━━━━━ Data lines
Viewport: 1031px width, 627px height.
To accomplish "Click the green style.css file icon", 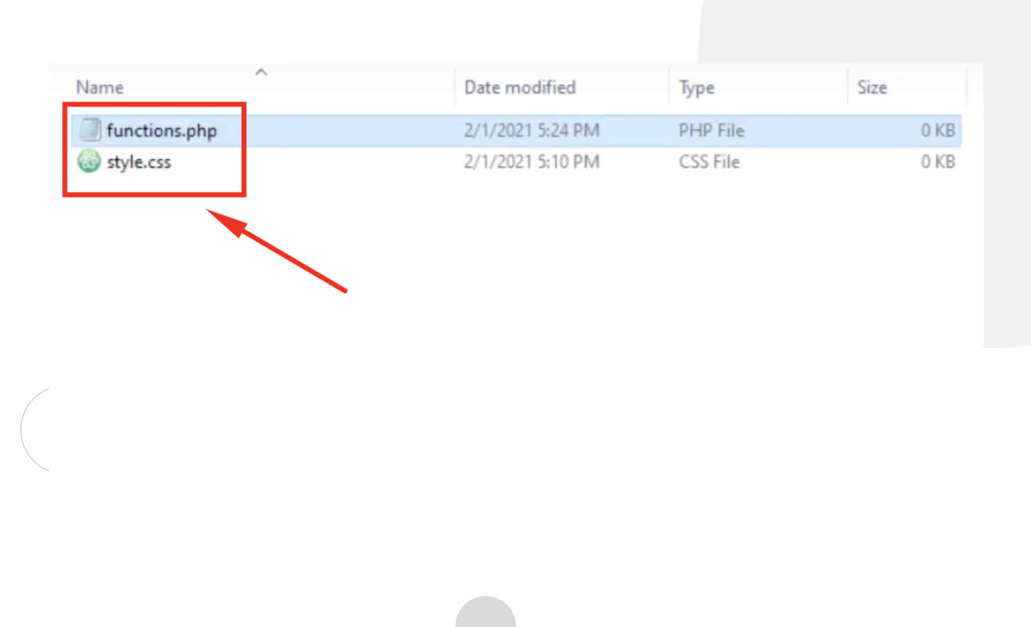I will (x=89, y=162).
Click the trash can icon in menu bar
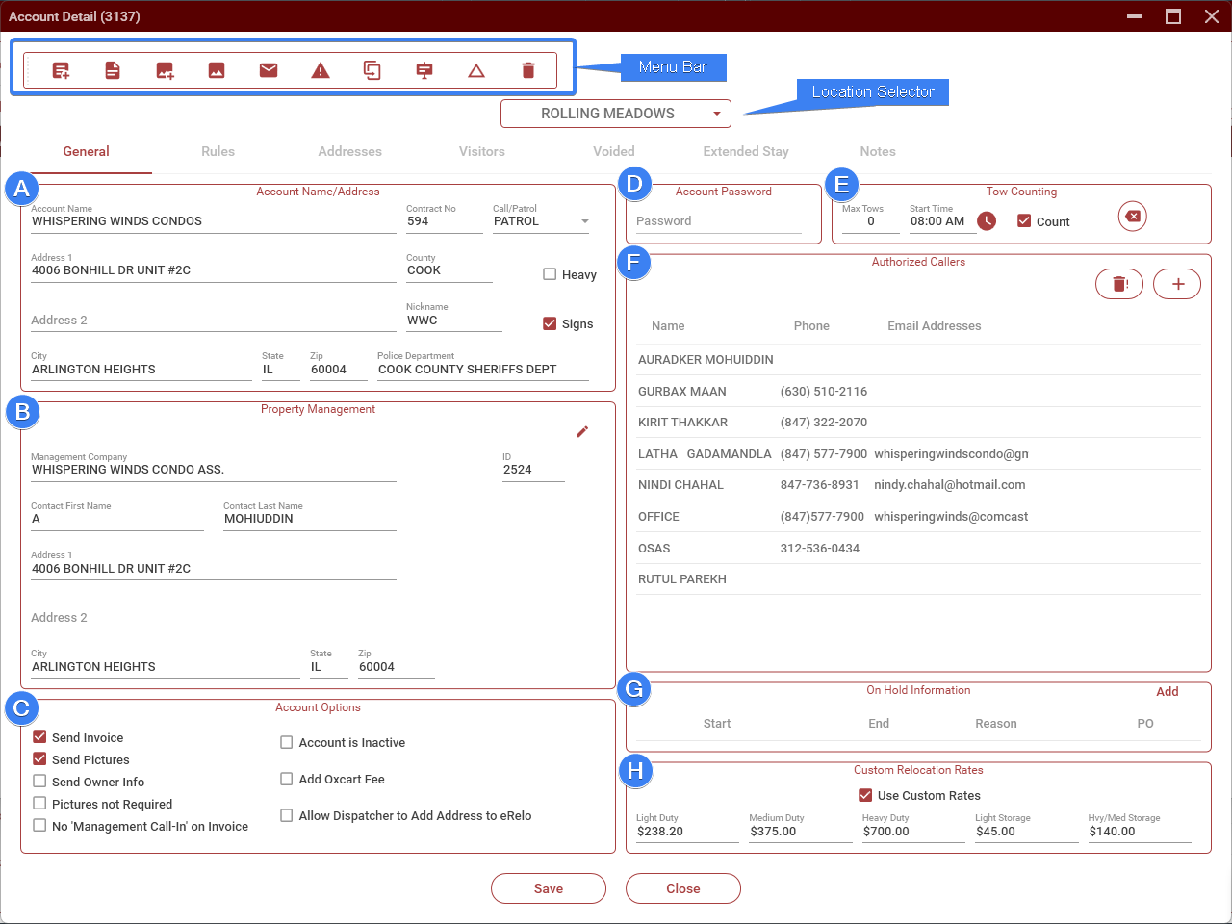The image size is (1232, 924). (527, 70)
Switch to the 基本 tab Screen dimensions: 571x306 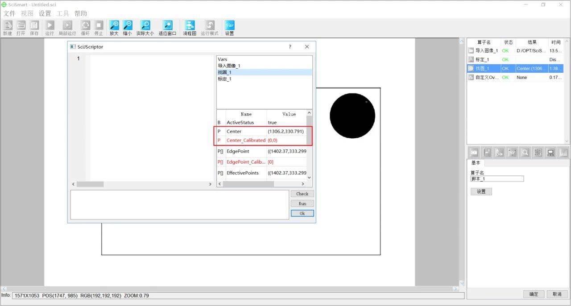[x=476, y=163]
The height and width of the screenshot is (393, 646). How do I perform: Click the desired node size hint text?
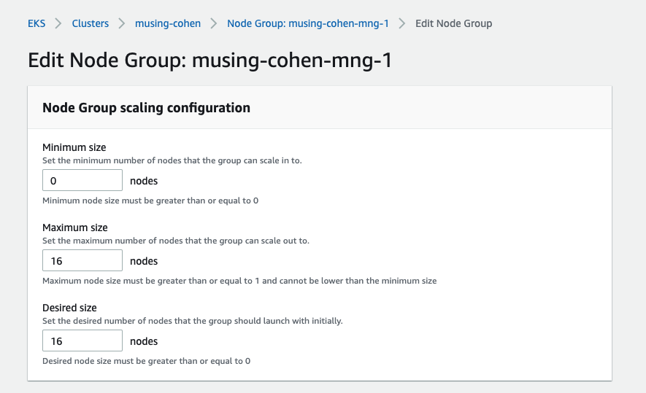pyautogui.click(x=146, y=362)
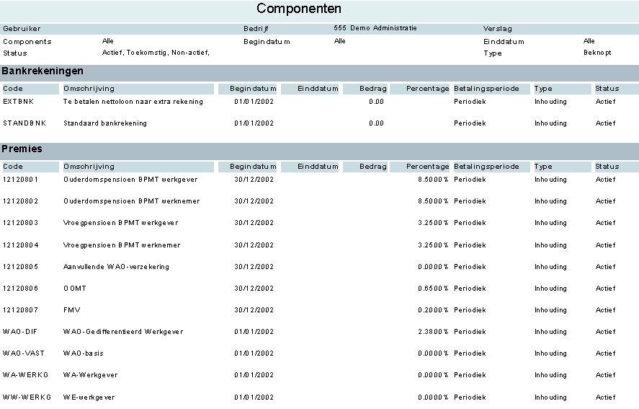The width and height of the screenshot is (639, 409).
Task: Click the Ouderdomspensioen BPMT werknemer description
Action: click(x=131, y=201)
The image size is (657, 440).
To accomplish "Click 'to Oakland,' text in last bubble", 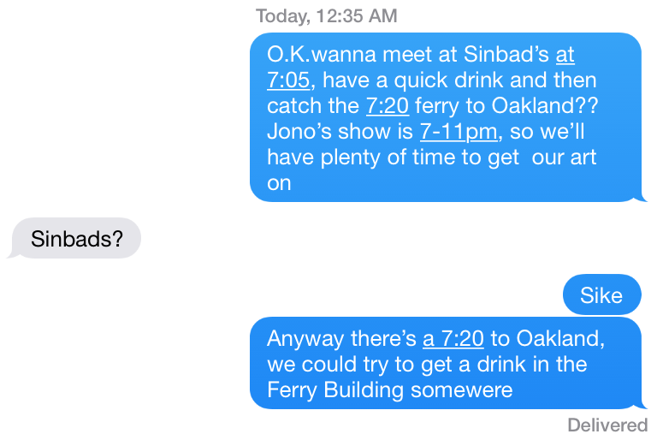I will click(548, 338).
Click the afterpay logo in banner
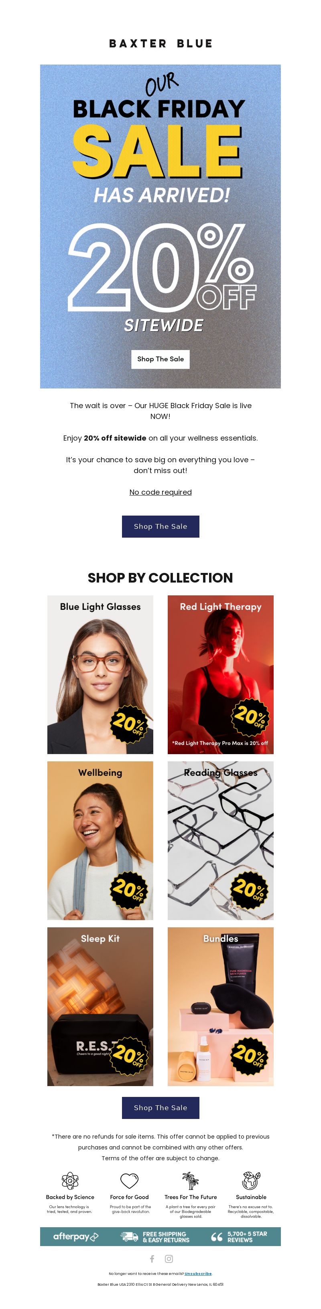The image size is (321, 1309). click(76, 1236)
━━━━━━━━━━
**Given request:**
Copy the records again without changes, from the line containing "The height and" to the line containing "Task: Click the", with both of those lines included. Leave the pictures out.

**Finished answer:**
The height and width of the screenshot is (393, 646). How do I perform: Click the desired node size hint text?
pyautogui.click(x=146, y=362)
The width and height of the screenshot is (639, 409).
Task: Click the Ouderdomspensioen BPMT werknemer description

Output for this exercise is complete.